The Bayesian regression model is given by
$
\beta \ \Big | \ Y, X, \sigma_n \sim N \Big (S \cdot(\Sigma_p^{-1} \mu + X^T \Sigma_N^{-1} Y), \ S \Big)
$
where $S=(X^T \Sigma_n^{-1} X + \Sigma_p^{-1})^{-1}$.
Note that as $\Sigma_p \to \infty$, $\mu = 0$ and $\Sigma_n$ is proportional to the identity matrix (it will drop out through cancellation provided it's a constant), then the Bayesian model approaches the frequentist model where the [[least squares estimator]] is $\hat \beta = (X^T X)^{-1} X^T Y$. This corresponds with a very uninformative prior (high variance and zero mean) under the standard assumptions of linear regression.

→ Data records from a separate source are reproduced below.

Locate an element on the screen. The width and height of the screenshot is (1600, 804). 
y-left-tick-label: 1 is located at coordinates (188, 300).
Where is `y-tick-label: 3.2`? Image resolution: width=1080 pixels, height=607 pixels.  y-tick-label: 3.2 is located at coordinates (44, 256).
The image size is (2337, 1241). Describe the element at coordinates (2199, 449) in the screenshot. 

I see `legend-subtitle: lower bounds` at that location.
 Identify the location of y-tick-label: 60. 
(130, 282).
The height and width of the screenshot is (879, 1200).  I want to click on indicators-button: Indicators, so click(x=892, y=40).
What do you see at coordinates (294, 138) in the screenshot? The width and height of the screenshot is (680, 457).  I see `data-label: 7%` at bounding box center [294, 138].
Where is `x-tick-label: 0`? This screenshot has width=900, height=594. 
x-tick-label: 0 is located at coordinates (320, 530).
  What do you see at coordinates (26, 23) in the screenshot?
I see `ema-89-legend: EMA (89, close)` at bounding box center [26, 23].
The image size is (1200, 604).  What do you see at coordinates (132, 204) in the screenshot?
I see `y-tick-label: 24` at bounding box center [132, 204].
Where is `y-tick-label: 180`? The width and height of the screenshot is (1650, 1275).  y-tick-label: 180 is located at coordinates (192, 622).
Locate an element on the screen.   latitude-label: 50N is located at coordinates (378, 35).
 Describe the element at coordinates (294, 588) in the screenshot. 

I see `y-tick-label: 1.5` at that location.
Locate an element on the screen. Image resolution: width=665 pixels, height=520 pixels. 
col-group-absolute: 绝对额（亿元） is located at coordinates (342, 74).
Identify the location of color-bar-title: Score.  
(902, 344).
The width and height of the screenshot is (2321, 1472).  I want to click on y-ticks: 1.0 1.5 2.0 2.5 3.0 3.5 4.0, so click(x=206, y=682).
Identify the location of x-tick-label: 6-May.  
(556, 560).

Because the LSE is unbiased, under these conditions the Bayesian estimator would also be unbiased. However, this is not strictly possible because the variance can never be truly infinite and so the Bayesian estimator will always have some bias. (In the frequentist paradigm, this can be thought of as analogous to [[ridge regression]]).
The [[expectation]] of the Bayesian estimator is
$E(\beta) = \Big [ X^T X + \Sigma_p^{-1} \Big ]^{-1} \Big(X^TX \beta + \Sigma_p^{-1} \mu \Big)$
notice again that if $\Sigma_p^{-1}$ drops out the expectation of $\beta$ is $\beta$, and hence unbiased.
## R
Bayesian regression in [[R]] should follow this procedure.
1. Scale all variables to center on 0 and scale so variance is 1.
2. Generate a random matrix that is symmetric positive definite with all entries close to zero for $\Sigma_p$
3. Assume that $Y | X, \beta \sim N(X \beta, \Sigma_n)$ where $\Sigma_n \propto I_n$ and $\beta \sim N(\beta_{ML}, \Sigma_p)$. Compute the posterior mean and variance-covariance matrix.
```R
# Read data
marketing = read.table(
url(
"https://raw.githubusercontent.com/bzaharatos/-Statistical-Modeling-for-Data-Science-Applications/master/Modern%20Regression%20Analysis%20/Datasets/marketing.txt"
), sep = "")
n = dim(marketing)[1]; p = dim(marketing)[2] - 1
# Scale all variables
marketing_normalized = scale(marketing)
X = as.matrix(marketing_normalized[, 1:3])
y = as.matrix(marketing_normalized[, 4])
# Get frequentist values
MLE = solve(t(X) %*% X) %*% t(X) %*% y
y_pred = X %*% MLE
RSS = sum((y_pred - y)**2)
sig2_hat = RSS / (n - p)
# Generate a random matrix for Sigma_p
A = matrix(runif(p**2, 0, 10), ncol=p)
Sigma_p = t(A) %*% A
# Generate the matrix for Sigma_n
Sigma_n = sig2_hat * diag(1, ncol=n, nrow=n)
# Solve for betas
Sigma_beta = solve(t(X) %*% solve(Sigma_n) %*% X + solve(Sigma_p))
mu_1 = (Sigma_beta) %*% (t(X) %*% solve(Sigma_n) %*% y + solve(Sigma_p) %*% MLE)
```
Note that `solve` solves systems of linear equations in R and in this case gives the inverse of a square matrix.